Stored items
——————

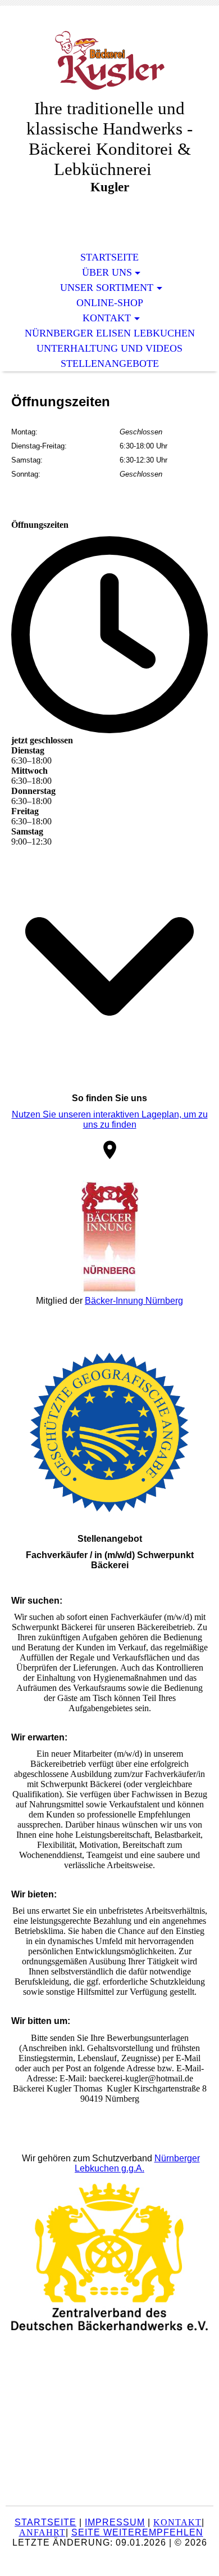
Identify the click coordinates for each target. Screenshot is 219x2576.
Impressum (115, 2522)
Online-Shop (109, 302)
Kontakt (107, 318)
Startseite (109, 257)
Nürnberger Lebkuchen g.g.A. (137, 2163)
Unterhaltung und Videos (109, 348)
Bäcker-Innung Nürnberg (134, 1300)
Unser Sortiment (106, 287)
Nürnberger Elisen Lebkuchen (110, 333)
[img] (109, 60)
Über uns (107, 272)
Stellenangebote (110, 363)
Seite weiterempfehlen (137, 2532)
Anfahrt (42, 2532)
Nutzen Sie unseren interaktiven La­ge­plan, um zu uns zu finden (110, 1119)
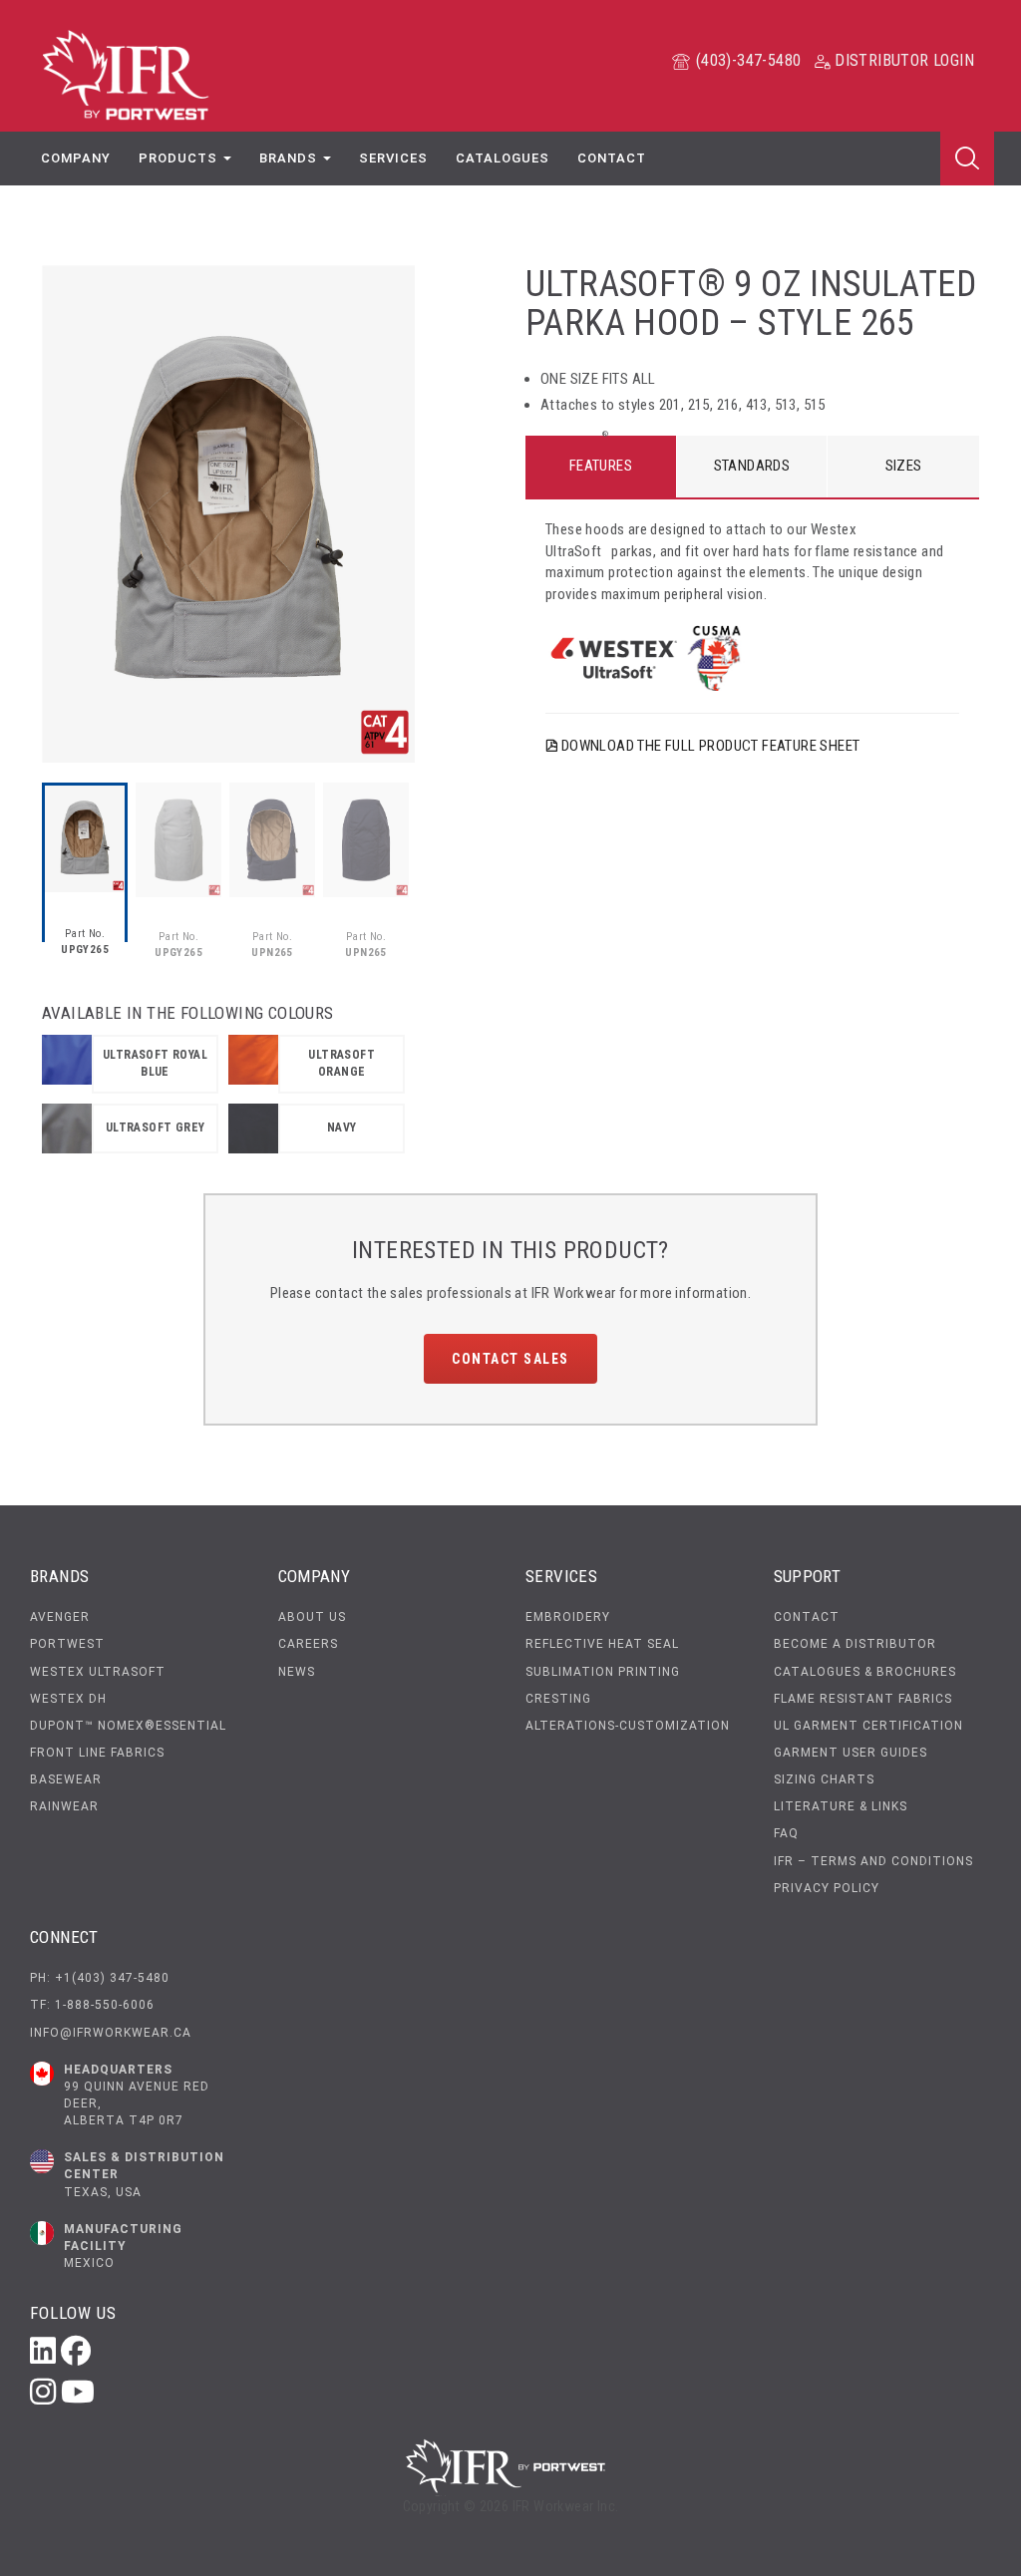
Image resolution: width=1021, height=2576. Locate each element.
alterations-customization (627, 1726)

——————

> **WHAT TO DO**:
Please transcribe exactly the lines from the one containing "Nutzen Sie unseren" through the last line of the records above, both included, and leave out every picture.

> **RESPONSE TO THIS EXERCISE**:
Nutzen Sie unseren interaktiven La­ge­plan, um zu uns zu finden (110, 1119)
Image resolution: width=1021, height=2576. Locate each element.
alterations-customization (627, 1726)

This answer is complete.